Vous soulignez le rôle important du médecin traitant, au-delà de celui du médecin du travail et du médecin-conseil…
Je défends toujours l'idée de l'intervention précoce. Le médecin traitant a aussi un rôle fondamental à jouer. Le patient le connait et a confiance en lui. Son action doit être complémentaire à celle du médecin-conseil qui est malheureusement vu à tort par certains comme un contrôleur et le médecin du travail comme l'allié de l'employeur. Il est donc vraiment important que, dès le début de l'incapacité de travail, il y ait une sensibilisation qui passe également par le médecin traitant. Celui-ci pourra défendre, en fonction de la situation de la personne, l'intérêt de rester dans la vie active et de reprendre le travail dès que possible.
Faut-il aussi renforcer la prévention ?
Exactement. On y réfléchit au niveau de l'INAMI, sans beaucoup de choses concrètes jusqu’à présent. Face aux deux principaux types de risques - problèmes musculosquelettiques et psychiques, il faut mettre en place des mesures préventives afin d’éviter l'aggravation de la maladie et une incapacité de travail de longue durée.
Il y a lieu de s’inspirer de certaines expériences positives comme la mise en place d’un programme de prévention de Fedris (Agence Fédérale des risques professionnels) pour les travailleurs souffrant de problèmes lombaires qui prévoit un programme de revalidation dans un centre agréé par l’INAMI. L’approche était double : d’une part l’apprentissage des bons mouvements, des bons gestes pour le malade, et d’autre part, pour l’employeur, la possibilité de réaliser une étude ergonomique du poste de travail. Résultat : le programme permet une reprise du travail dans presque 90 % des cas. L’expérience est donc éminemment intéressante et démontre le besoin de plus de dispositifs structurels.
Que pensez-vous de la décision du gouvernement de responsabiliser l’ensemble des acteurs ?
Au départ, nous n'étions pas contre. Nous pensons cependant qu’il faut d’abord améliorer les projets de réintégration. Il faut voir comment cela se passe sur le terrain, évaluer, et, si nécessaire, responsabiliser. Ici, nous trouvons que le gouvernement travaille à l'envers.

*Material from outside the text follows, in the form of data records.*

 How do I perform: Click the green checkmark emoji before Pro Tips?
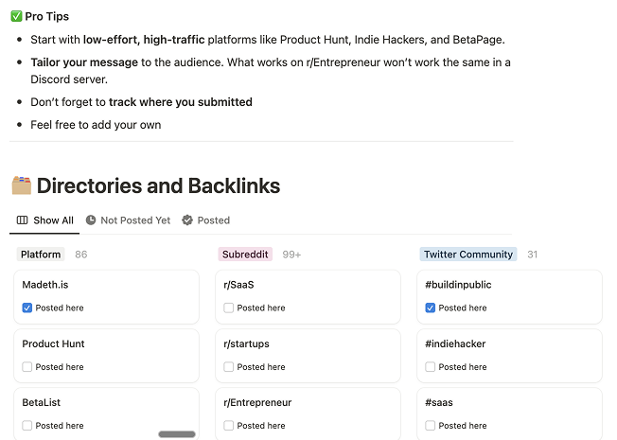coord(16,16)
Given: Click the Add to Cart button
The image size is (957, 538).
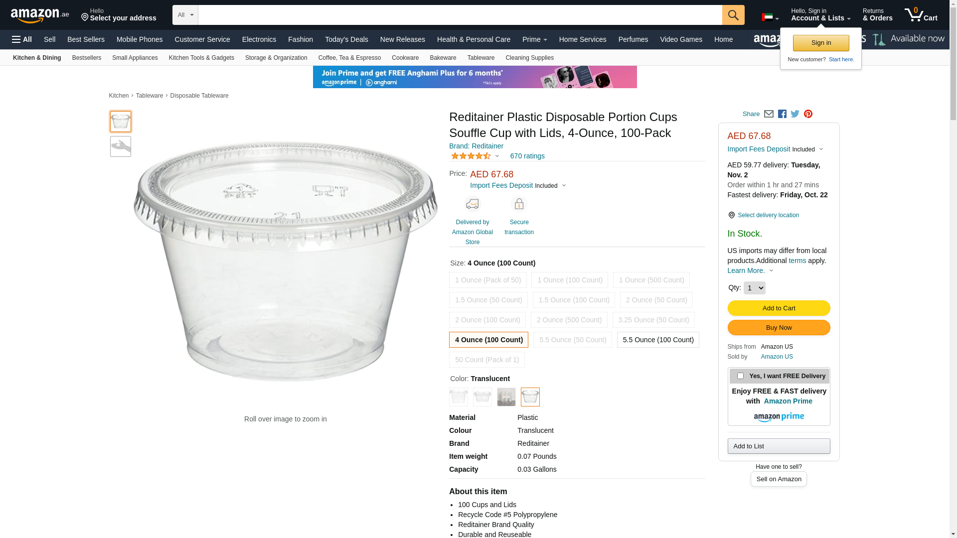Looking at the screenshot, I should (x=779, y=308).
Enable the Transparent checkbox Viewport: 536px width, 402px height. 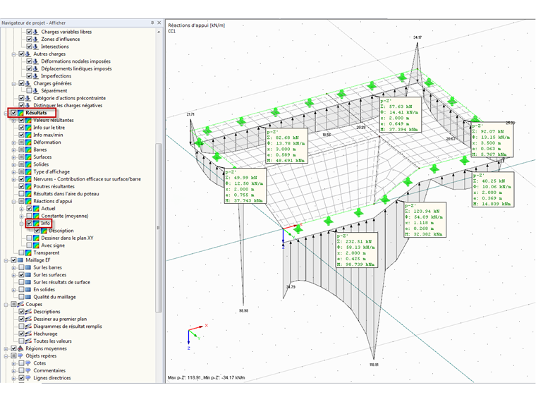(22, 252)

Ce n’est pas en sanctionnant que l’on obtient des résultats. Les situations d’incapacité de travail sont souvent complexes et il faut privilégier les actions positives. Pour le travailleur, ce n’est pas évident de revenir. Il peut avoir des doutes et rencontrer des problèmes de santé. Quant aux employeurs, ils doivent réfléchir à l’adaptation du poste de travail ou à une autre organisation du travail. Le travailleur malade, lui, réintègre l'équipe et cela suppose aussi une adaptation de chacun. Nous plaidons donc pour des mesures positives ou de soutien, plutôt que pour des sanctions.

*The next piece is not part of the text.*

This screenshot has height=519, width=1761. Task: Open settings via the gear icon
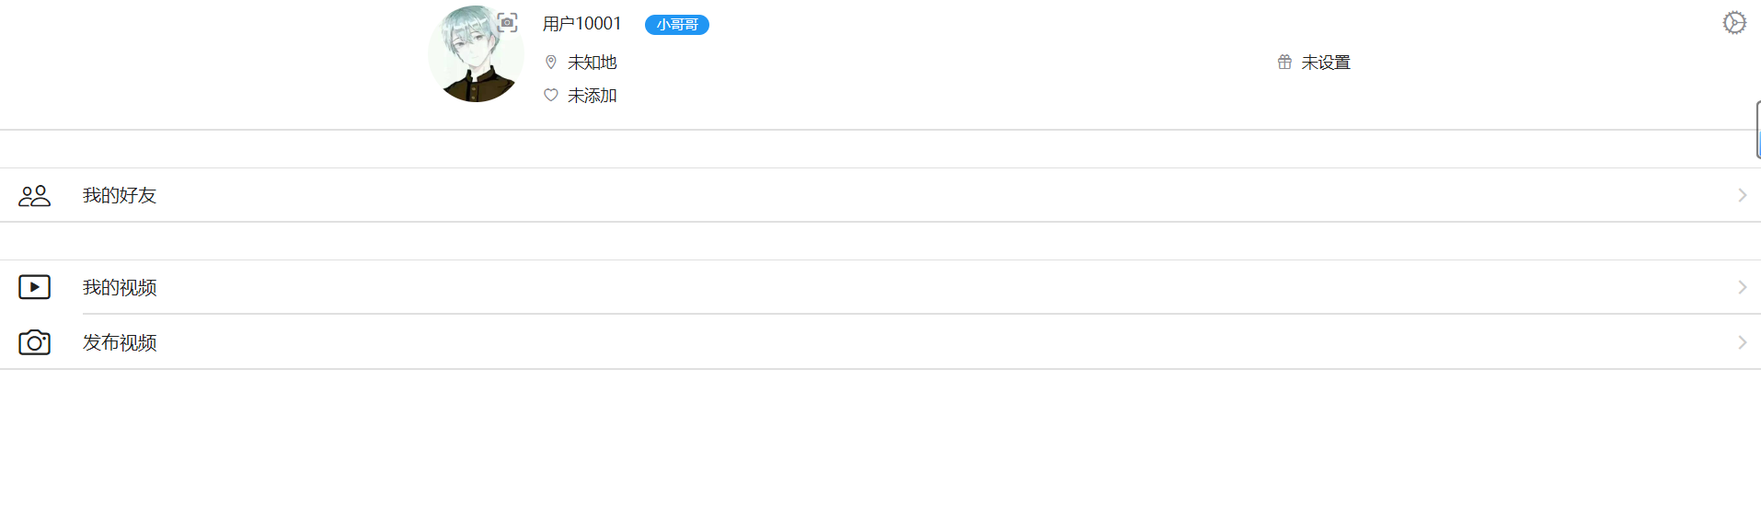pyautogui.click(x=1733, y=23)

Le secteur de l’incapacité de travail et des indemnités est très complexe. Êtes-vous favorable à une simplification ?
Le besoin de simplification concerne tous les secteurs de la sécurité sociale. Sur le principe, nous sommes évidemment favorables à une simplification de la réglementation, mais c’est loin d’être évident dans la pratique. Il est souvent plus efficace d’agir par petites touches que par de grands exercices de simplification. Ces derniers peuvent par exemple entraîner des modifications des droits des personnes non souhaitées par les syndicats.

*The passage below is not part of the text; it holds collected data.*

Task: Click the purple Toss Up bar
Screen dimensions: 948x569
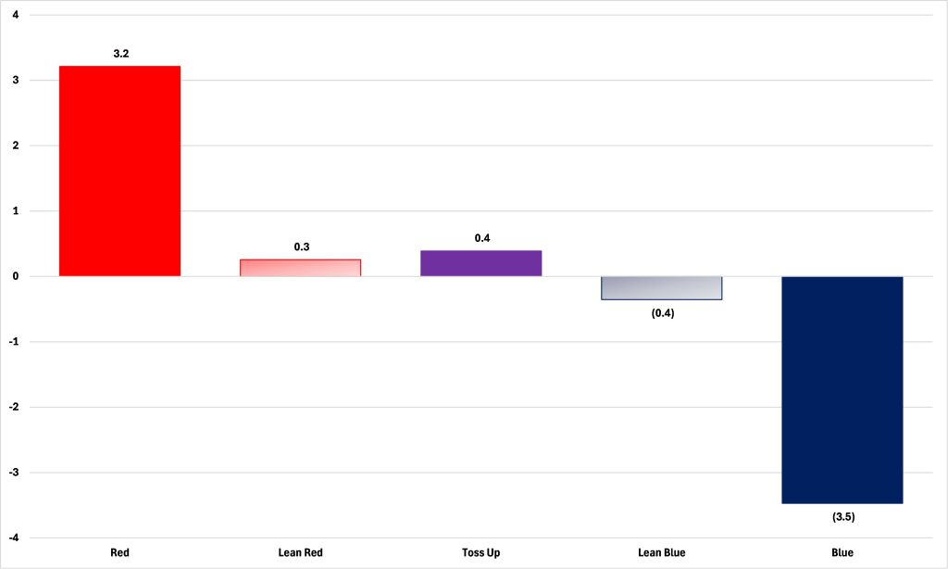Action: 480,263
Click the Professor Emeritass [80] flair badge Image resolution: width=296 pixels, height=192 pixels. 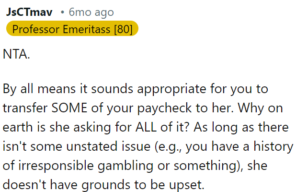point(72,28)
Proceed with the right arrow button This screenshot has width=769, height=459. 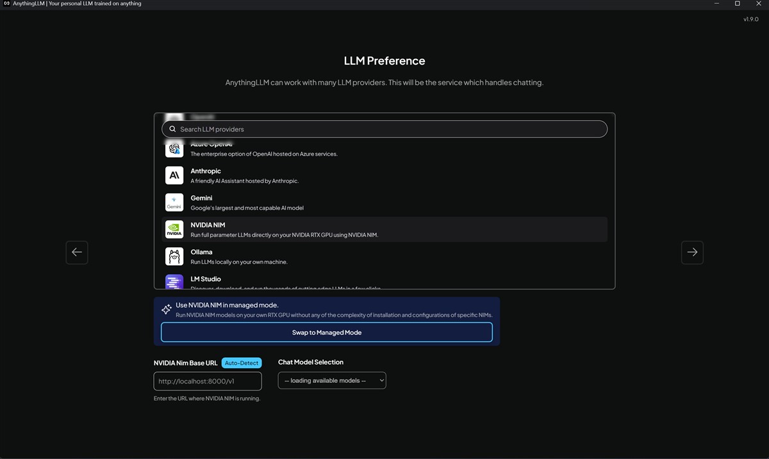point(692,252)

Donc, si la simplification est intéressante en tant que telle, il y a peut-être des choses plus concrètes à faire, directement sur le terrain. Lorsqu’elles s’avèrent positives, elles ont un effet positif pour tous. Une personne qui revient au travail, c'est bénéfique pour l'employeur parce qu'il préfère retrouver son travailleur qui dispose d’une expérience et qui connaît l'entreprise plutôt que d’engager quelqu'un d'autre. Il y a aussi des effets positifs pour le travailleur bien-sûr mais aussi pour la société dans son ensemble puisque la personne touche à nouveau des revenus du travail et que des indemnités ne doivent plus lui être versées.